▶ [Provided entries]
■ ■ ■ ■ ■ ■ ■

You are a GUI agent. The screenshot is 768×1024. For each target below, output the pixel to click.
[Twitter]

■ ■ ■ ■ ■ ■ ■

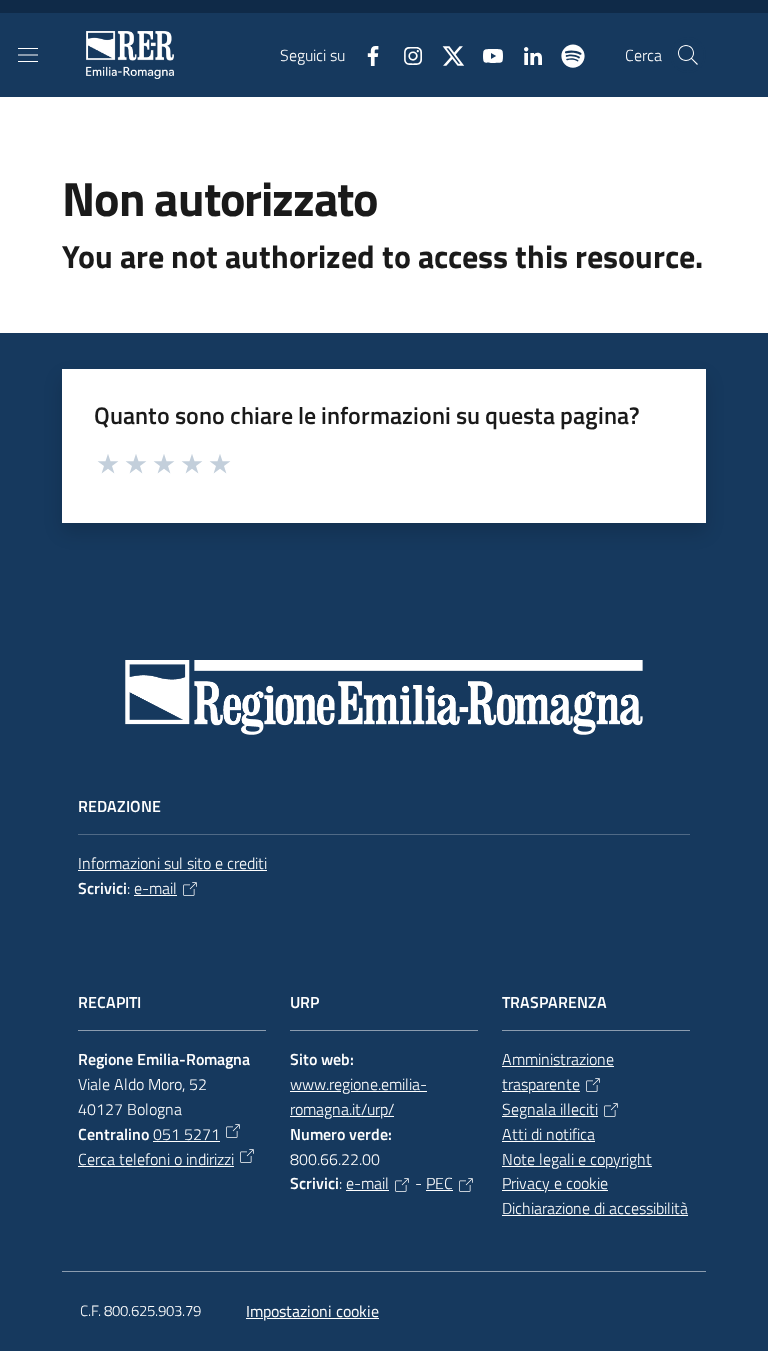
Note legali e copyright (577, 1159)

■ ■ ■ ■ ■ ■ ■

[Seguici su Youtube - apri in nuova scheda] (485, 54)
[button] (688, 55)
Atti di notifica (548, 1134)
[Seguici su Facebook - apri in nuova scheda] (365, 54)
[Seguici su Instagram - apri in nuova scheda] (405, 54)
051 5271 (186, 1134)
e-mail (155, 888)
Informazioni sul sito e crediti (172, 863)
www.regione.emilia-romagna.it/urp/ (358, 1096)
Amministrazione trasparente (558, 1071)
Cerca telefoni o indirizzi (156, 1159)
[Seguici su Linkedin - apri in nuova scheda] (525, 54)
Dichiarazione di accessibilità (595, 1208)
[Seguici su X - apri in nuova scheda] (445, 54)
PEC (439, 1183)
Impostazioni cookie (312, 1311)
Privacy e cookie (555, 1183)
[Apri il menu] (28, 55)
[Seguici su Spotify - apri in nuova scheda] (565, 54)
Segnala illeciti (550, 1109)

■ ■ ■ ■ ■ ■ ■

▶ [Work required] Every line above from the line with "PEC (439, 1183)" to the line with "Segnala illeciti (550, 1109)", inclusive, must be returned exactly; no other line belongs in the reply.

▶ [Finished exercise]
PEC (439, 1183)
Impostazioni cookie (312, 1311)
Privacy e cookie (555, 1183)
[Apri il menu] (28, 55)
[Seguici su Spotify - apri in nuova scheda] (565, 54)
Segnala illeciti (550, 1109)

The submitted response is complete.